Ik keek somber. “Ik denk dat ik het in Zweden bij rendiervlees houd. Allemachtig… Zelfs Fred zou aan één zo’n bolletje genoeg hebben voor een dag.” Joline’s ogen lichtten op. “Zullen we Fred en Wilma een foto sturen van deze dingen?” Even later klikte haar mobiel. Snel zette ze er nog een tekst bij. ‘Volgens Kees heeft zelfs Fred aan één zo’n bolletje per dag wel genoeg!’ Een smiley er achter en de foto was verzonden. Een paar minuten later piepte Joline’s telefoon.
‘Rotzakken! Jullie aan de zoetigheid en wij hier aan het Drentse volkorenbrood. Moest verboden worden! Gr F&W’

We grinnikten. Even later was de koffie op. “Voordat we gaan lopen: Kees, wat is hier gebeurd? Gisteren zag ik dat je op je mobiel iets over dit fort aan het lezen was. Hoor ik liever van jou; zo’n gids haalt er allerlei bijzonderheden bij die ik meteen weer vergeet.” “Oeps… dan pak ik er toch even m’n digitale geheugen bij, schat. Anders vergeet ik wellicht dingen.” Ik spiekte even op de telefoon.

“Fort Oskarsborg werd in de eerste helft van de 19e eeuw gebouwd. 1849 was het gereed en kreeg het zijn naam. Destijds hypermodern. Maar door de uitvinding van brisantgranaten, was het fort tien jaar later al verouderd.
Toch bleef men het behouden, want de locatie was uiterst strategisch: in een smalle doorgang van de Oslofjord. Geen schip kon de stad bereiken zonder langs het fort te moeten. Maar aan de westkant had het fort zwakke plekken: nauwelijks verdedigd en kleinere schepen konden lang de westkant het fort passeren. En daar stond nauwelijks bewapening.

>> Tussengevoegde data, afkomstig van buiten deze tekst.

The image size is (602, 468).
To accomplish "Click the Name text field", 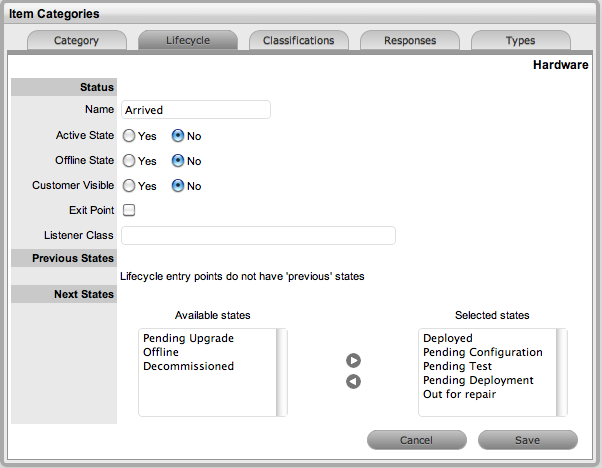I will coord(196,110).

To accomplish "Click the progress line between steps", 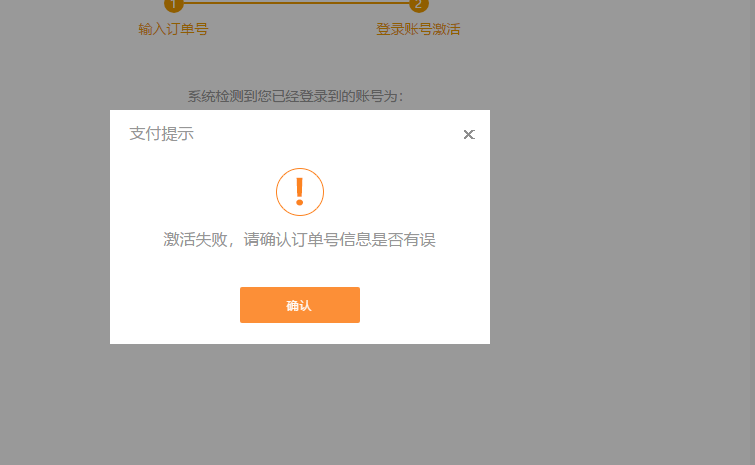I will tap(296, 3).
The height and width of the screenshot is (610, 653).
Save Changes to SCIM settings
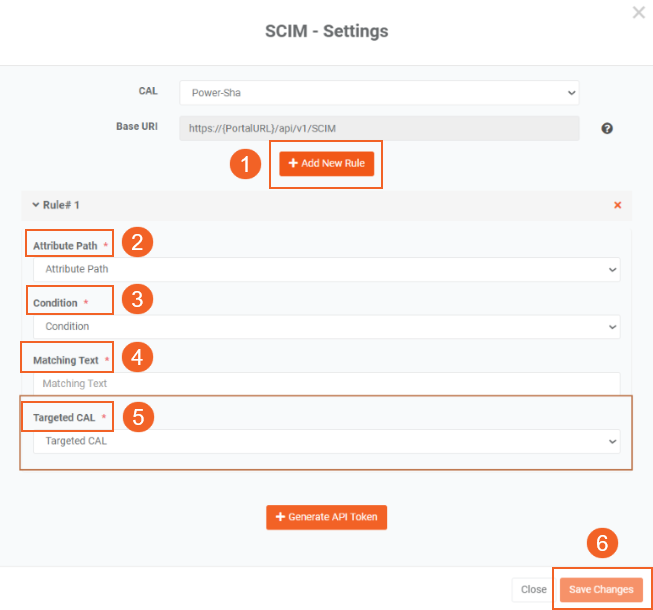coord(601,590)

Dus werd er een lange onderwatermuur gebouwd die vanuit de zuidwestelijke kant van het fort bijna een kilometer de fjord in stak. Schepen konder daar niet meer langs zonder dat de bodem werd opengereten.

In 1890 werd de bewapening gemoderniseerd: drie zware Duitse Krupp kanonnen kregen een plaats in de zuid-batterij, de oude kanonnen beheersten de westzijde, over de onderwatermuur heen. En op Kaholmen, het noordelijkste eilandje, werd een torpedo-lanceerinrichting opgesteld. Zwaar gecamoufleerd: de torpedobuizen zaten onder water, de richt-installatie verborgen in een bunker. Het bestaan ervan was tot 9 April 1940 bij de Duitsers onbekend.
Enfin… In de Eerste Wereldoorlog was Noorwegen neutraal. Er gebeurde weinig spannends in het fort: men draaide zijn diensten, want het was natuurlijk wel oorlog, maar die ging aan Noorwegen voorbij.

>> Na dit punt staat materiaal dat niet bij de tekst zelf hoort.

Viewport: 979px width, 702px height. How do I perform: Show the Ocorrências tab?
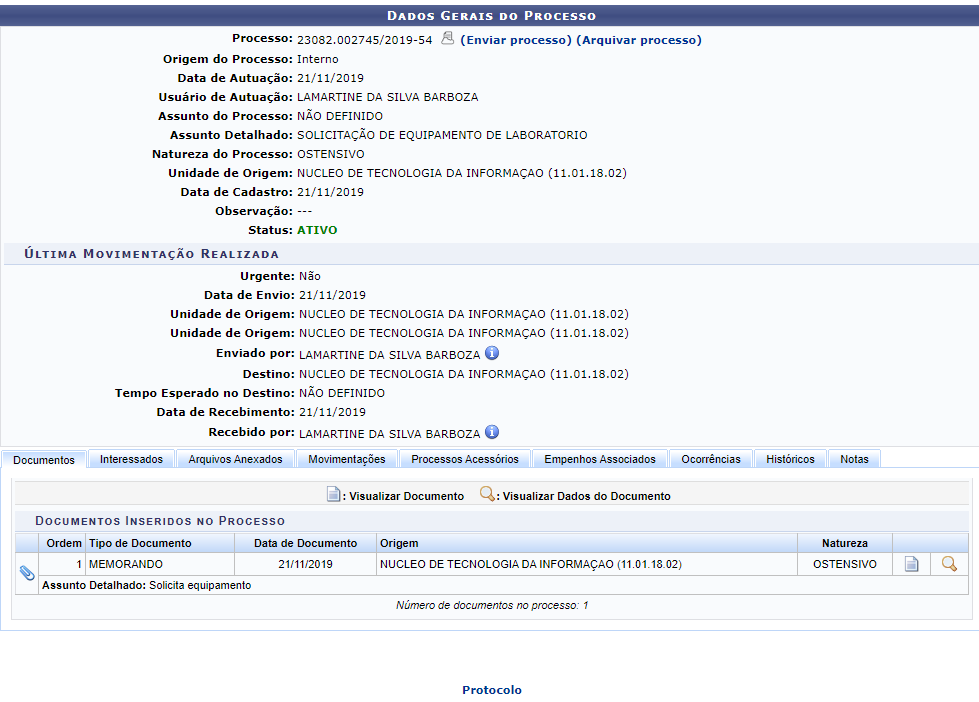point(711,459)
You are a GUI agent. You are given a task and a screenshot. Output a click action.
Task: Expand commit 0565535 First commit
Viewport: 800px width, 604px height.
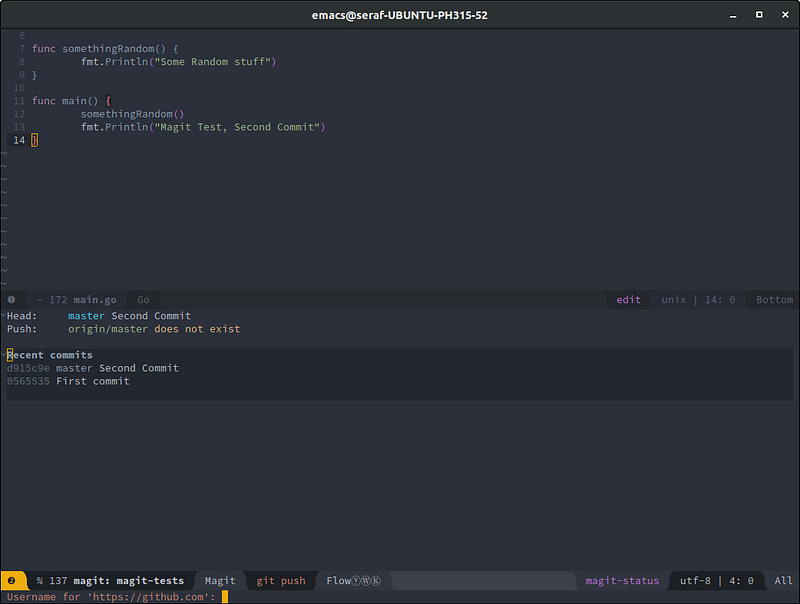68,381
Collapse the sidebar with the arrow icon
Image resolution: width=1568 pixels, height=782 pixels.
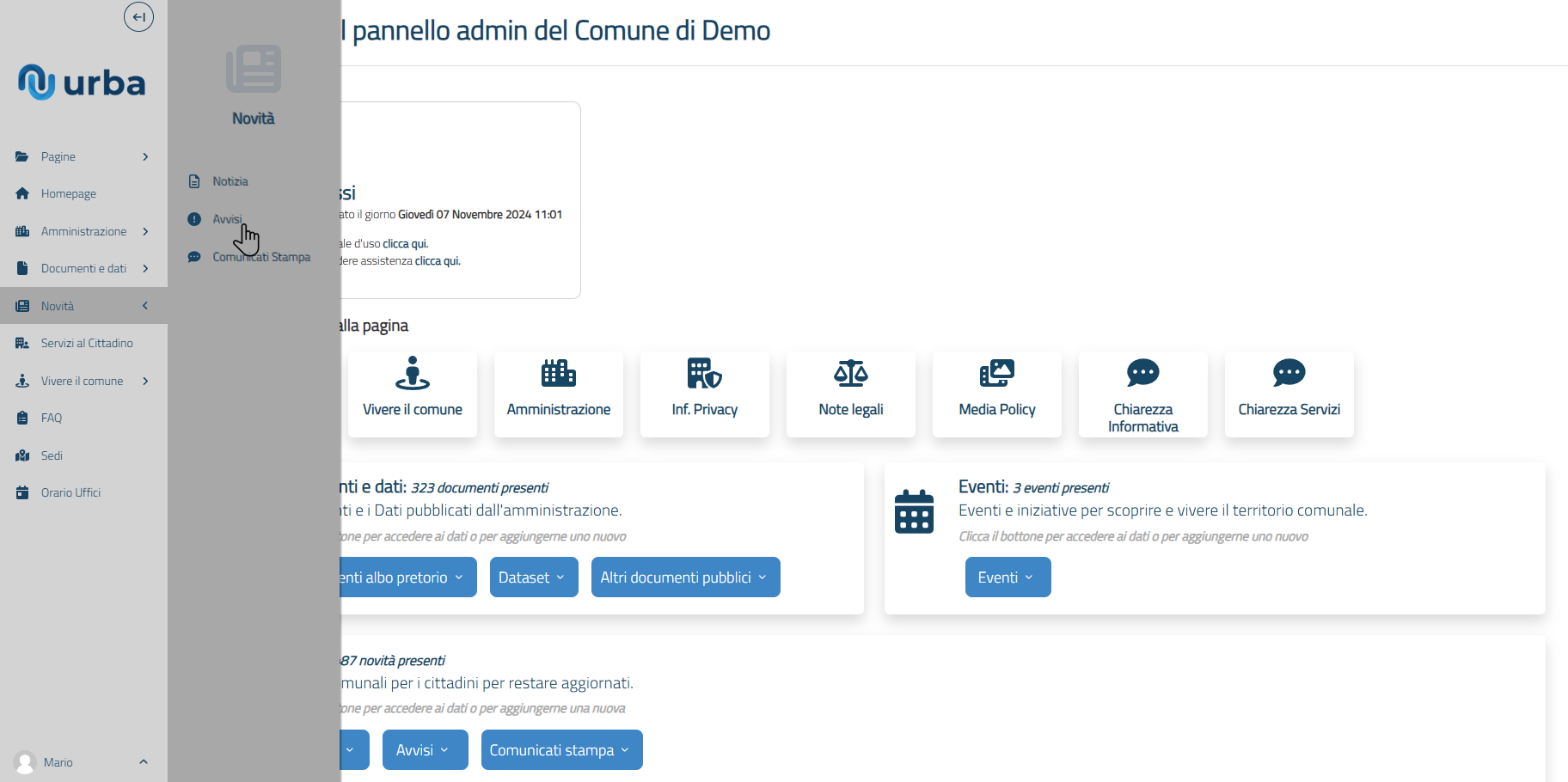138,17
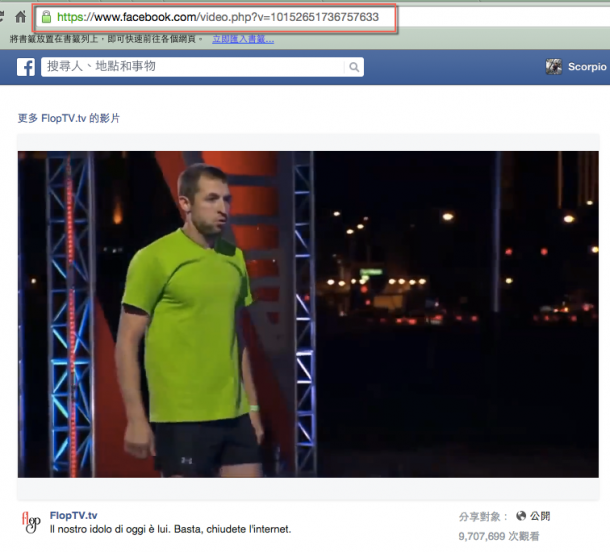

In 1939 brak de Tweede Wereldoorlog uit. De Noren hoopten en dachten dat ook deze keer het geweld niet tot hun land zou doordringen. Helaas… Ene Adolf H. te B. had andere plannen.
In de nacht van 8 op 9 April 1940 voeren een aantal Duitse schepen met gedoofde lichten de Oslofjord op: De Blücher, een moderne, zware kruiser uit dezelfde klasse als de Prinz Eugen en het wat oudere pantserschip Lützow, de lichte kruiser Emden, twee troepentransportschepen en een aantal kleinere schepen. Het fort “Oslofjord’, een aantal kilometers zuidelijker, had waarschuwingsschoten gelost, die echter door de Duitsers genegeerd werden. Vervolgens werd het fort Oscarsborg gewaarschuwd dat er niet-geïdentificeerde schepen de fjord in voeren.
Fortcommandant was de al 14 jaar gepensioneerde overste Erikson. Hij gaf opdracht de kanonnen te bemannen. De stuksbemanningen waren recruten die nog geen week in dienst waren, aangevuld met een klein aantal ervaren militairen. Erikson verdeelde de ervaren mannen over twee kanonnen en vulde die aan met de recruten. Hij gaf bevel het vuur te openen zodra het kon.
Dat gebeurde: en met de eerste schoten troffen de Noorse kanonnen de Blücher in een munitieopslag en de hangar van het boordvliegtuig. De daar aanwezige brandstof vloog in brand en het vuur verspreidde zich snel. Een tweede schot schakelde de vuurleidingspost en de brug uit. De bemanning van het schip was nog nauwelijks getraind in schadebestrijding. Logisch: het schip was slechts twee maanden daarvoor van de werf gekomen.
De Blücher, nu zonder aandrijving, dreef brandend verder en toen was het de beurt aan de torpedo’s: vanuit de nog steeds geheime torpedobunker werden twee stokoude torpedo’s op de Blücher afgevuurd: eentje trof de boeg, de ander explodeerde ter hoogte van de munitieopslag. De brand op het schip verspreidde zich over het gehele schip en even later kapseisde het in de vaargeul.
Tussen de zeven en achthonderd man kwamen daarbij om: het schip had tjokvol gezeten met soldaten wiens opdracht het was om de Noorse regering en koninklijke familie te arresteren. Na de eerste schoten vanuit het fort waren de Lützow en de andere, kleinere Duitse schepen omgedraaid en verdwenen.
Door de inzet van een stel recruten, onder leiding van een al lang gepensioneerde overste, met dertig jaar oude kanonnen en een ultra-geheime, maar even oude torpedo-installatie, kon de Noorse regering, de goudreserve van Noorwegen én de Noorse Koninklijke familie naar Engeland ontsnappen. Een moderne, gloednieuwe Duitse kruiser werd vernietigd zonder zelf ook maar één schot gelost te hebben, tussen de 830 goed getrainde Duitse soldaten en matrozen gesneuveld, zo’n 1.500 Duitsers krijgsgevangen genomen: de overlevenden van de Blücher die geschrokken, moe en zeiknat de oever van de fjord hadden kunnen bereiken. Kortom: een enorme bloedneus voor de Kriegsmarine en voor Hitler.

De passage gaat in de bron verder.